Data 624 HW #2

Do exercises 3.1, 3.2, 3.3, 3.4, 3.5, 3.7, 3.8 and 3.9 from the online Hyndman book.

1. Consider the GDP information in global_economy. Plot the GDP per capita for each country over time. Which country has the highest GDP per capita? How has this changed over time?

I attempted to use autoplot to show the gdp per capita for each country over time but that did not graph very nicely. Instead I filtered the data for world regions and displayed the gdp per capita for regions of the world. Over time, we can see that gdp per capita is increasing across all regions of the world. It is clear based on the graph that certain regions of the world outperformed others, particurly North America and the European Union.

global_economy %>%
    filter(Country  == c("Arab World", "Caribbean Small States", "Central Europe and the Baltics", "East Asia & Pacific", "European Union", "Latin America & Caribbean", "Middle East & North Africa", "North America", "Pacific island small states", "South Asia", "Sub-Saharan Africa")) %>%
    autoplot(GDP/Population)
## Warning in `==.default`(Country, c("Arab World", "Caribbean Small States", :
## longer object length is not a multiple of shorter object length
## Warning in is.na(e1) | is.na(e2): longer object length is not a multiple of
## shorter object length
## Warning: Removed 7 row(s) containing missing values (geom_path).

newFrame <- global_economy 

newFrame$gdpPerCap <- newFrame$GDP/newFrame$Population
newFrame <- newFrame[order(c(newFrame$gdpPerCap, newFrame$Year), decreasing = TRUE), ]
newFrame2 <- head(arrange(newFrame, desc(gdpPerCap)), n = 100)
newFrame2 %>% 
    select(Country, Year, gdpPerCap) -> nf3

ggplot(nf3, aes(x = Year, y = gdpPerCap, colour = Country)) + geom_line() + geom_point()

The country with the highest gdp per capita is Monaco, even though Liechenstein is very close and at one point was briefly higher than Monaco. The gdp per capita for the top 2 countries have a very positive trend.

2. For each of the following series, make a graph of the data. If transforming seems appropriate, do so and describe the effect.
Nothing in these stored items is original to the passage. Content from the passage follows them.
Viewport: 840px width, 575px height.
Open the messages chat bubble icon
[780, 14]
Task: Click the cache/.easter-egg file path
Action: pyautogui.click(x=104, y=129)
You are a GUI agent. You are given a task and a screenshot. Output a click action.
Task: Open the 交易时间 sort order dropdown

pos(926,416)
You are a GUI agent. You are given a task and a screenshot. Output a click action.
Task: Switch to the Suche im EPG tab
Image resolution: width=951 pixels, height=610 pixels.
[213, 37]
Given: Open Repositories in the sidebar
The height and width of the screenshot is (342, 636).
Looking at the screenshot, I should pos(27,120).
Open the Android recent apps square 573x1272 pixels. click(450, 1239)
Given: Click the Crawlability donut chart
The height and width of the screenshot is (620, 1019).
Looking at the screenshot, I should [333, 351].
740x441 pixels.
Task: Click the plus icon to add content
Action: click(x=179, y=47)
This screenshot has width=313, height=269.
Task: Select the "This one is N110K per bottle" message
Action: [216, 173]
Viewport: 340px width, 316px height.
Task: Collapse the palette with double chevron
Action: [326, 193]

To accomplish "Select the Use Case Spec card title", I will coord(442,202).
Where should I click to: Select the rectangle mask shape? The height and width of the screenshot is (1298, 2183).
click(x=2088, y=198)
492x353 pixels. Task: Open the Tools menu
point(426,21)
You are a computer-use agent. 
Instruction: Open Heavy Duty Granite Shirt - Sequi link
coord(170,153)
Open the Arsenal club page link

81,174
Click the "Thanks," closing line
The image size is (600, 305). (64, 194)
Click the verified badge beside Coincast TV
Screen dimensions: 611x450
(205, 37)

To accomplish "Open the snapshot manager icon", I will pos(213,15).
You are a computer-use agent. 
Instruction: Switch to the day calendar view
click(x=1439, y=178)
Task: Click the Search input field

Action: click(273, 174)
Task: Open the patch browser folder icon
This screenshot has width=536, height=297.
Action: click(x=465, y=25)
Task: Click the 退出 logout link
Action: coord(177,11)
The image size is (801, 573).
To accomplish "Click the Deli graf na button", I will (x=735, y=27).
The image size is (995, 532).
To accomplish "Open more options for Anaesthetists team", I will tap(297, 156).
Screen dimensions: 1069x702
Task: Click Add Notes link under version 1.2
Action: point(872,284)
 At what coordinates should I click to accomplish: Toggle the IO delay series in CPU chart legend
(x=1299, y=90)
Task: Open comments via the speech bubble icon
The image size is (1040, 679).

  1. United States GDP from global_economy
us_economy <- global_economy %>%
    filter(Country == "United States")
us_economy %>%
    autoplot(GDP)

The trend looks exponential, therefore a transformation might be useful.

us_economy %>%
    features(GDP, features = guerrero)
## # A tibble: 1 x 2
##   Country       lambda_guerrero
##   <fct>                   <dbl>
## 1 United States           0.282

Using guerrero, we get an predicted optimal lambda of 0.2819443

us_economy %>%
    autoplot(box_cox(GDP, 0.2819443))

Definitely more linear than our original plot.

  1. Slaughter of Victorian “Bulls, bullocks and steers” in aus_livestock
aus_livestock %>%
    filter(Animal %in% "Bulls, bullocks and steers", State %in% "Victoria") %>%
    autoplot(Count)

There is no consistent increase or decrease in variance with the levels, suggesting a transformation will not be useful.

aus_livestock %>%
    filter(Animal %in% "Bulls, bullocks and steers", State %in% "Victoria") %>%
    features(Count, features = guerrero)
## # A tibble: 1 x 3
##   Animal                     State    lambda_guerrero
##   <fct>                      <fct>              <dbl>
## 1 Bulls, bullocks and steers Victoria         -0.0720

lambda = -0.07197227

aus_livestock %>%
    filter(Animal %in% "Bulls, bullocks and steers", State %in% "Victoria") %>%
    autoplot(box_cox(Count, -0.07197227))

The transformed series does not show any significant change except the change of scale in the y-axis, proving that a transformation was not useful.

  1. Victorian Electricity Demand from vic_elec
vic_elec %>%
    autoplot(Demand)

Based on the plot above, I do not think a transformation will be useful. According to the text, “if the data shows variation that increases or decreases with the level of the series, then a transformation can be useful.”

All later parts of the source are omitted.